Les Athéniens partent à la conquête d'une île des Cyclades restée indépendante, Mélos. Après leur avoir résisté quelques temps, la ville assiégée tombe : (...) à la suite d'une trahison, les Méliens se rendirent à discrétion aux Athéniens. Ceux-ci massacrèrent tous les hommes en âge de servir qui tombèrent entre leurs mains. Les femmes et les enfants furent vendus comme esclaves.
L'événement n'est qu'un épisode sans conséquence de la guerre mais il prend un relief extraordinaire dans le récit en raison du dialogue sans précédent où l'historien oppose, avant le début de l'affrontement, les représentants des Athéniens et ceux des Méliens (passage célèbre, sans doute ; a-t-il jamais été porté au théâtre ou mis en musique ?).
Les Athéniens refusent dans ce débat tout appel au sentiment, au droit et à la morale : les arguments ne doivent être évalués que selon l'intérêt réel et assuré des adversaires. Nous nous abstiendrons, pour notre part, de faire de belles phrases. (...) Vous savez aussi bien que nous que, dans le monde des hommes, les arguments de droit n'ont de poids que dans la mesure où les adversaires en présence disposent de moyens de contrainte équivalents et que, si tel n'est pas le cas, les plus forts tirent tout le parti possible de leur puissance, tandis que les plus faibles n'ont qu'à s'incliner.

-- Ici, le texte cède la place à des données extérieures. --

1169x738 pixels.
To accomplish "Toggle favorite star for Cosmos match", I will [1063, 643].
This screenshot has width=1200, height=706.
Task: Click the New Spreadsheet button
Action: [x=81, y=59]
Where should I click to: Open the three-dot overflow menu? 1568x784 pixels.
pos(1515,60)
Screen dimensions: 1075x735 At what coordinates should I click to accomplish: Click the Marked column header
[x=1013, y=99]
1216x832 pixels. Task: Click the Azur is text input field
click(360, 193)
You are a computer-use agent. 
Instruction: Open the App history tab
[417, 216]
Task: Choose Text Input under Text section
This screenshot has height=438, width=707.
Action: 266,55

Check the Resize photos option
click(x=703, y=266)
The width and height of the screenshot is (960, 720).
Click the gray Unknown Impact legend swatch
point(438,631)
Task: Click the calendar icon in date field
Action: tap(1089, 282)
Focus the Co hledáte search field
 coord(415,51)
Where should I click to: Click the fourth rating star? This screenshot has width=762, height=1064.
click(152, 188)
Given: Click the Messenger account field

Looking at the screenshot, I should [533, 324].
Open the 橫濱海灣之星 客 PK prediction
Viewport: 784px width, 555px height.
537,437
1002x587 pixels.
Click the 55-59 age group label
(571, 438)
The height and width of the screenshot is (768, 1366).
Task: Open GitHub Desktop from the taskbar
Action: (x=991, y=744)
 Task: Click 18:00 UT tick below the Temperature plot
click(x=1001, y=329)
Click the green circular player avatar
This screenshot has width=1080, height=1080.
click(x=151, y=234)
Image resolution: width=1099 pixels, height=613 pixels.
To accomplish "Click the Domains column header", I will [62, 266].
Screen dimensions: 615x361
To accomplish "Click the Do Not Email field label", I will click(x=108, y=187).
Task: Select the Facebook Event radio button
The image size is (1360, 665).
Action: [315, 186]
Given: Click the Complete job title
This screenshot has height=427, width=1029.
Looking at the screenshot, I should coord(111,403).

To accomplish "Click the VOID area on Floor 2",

Ce réalisme cynique n'est pas inédit ; c'est le ton de l'impérialisme athénien tel qu'il se fait entendre dans d'autres discours rapportés précédemment par l'historien. Mais il prend une forme presque emblématique dans ce dialogue où il redouble la force du fort et anéantit les protestations du faible ; la brutalité n'est plus seulement dans la supériorité des armes mais encore dans l'argumentation (toutes les bonnes raisons présentées par les Méliens pour qu'on les épargne seront d'abord réfutées puis démenties par les faits : innocents, ils ont tort et seront tués).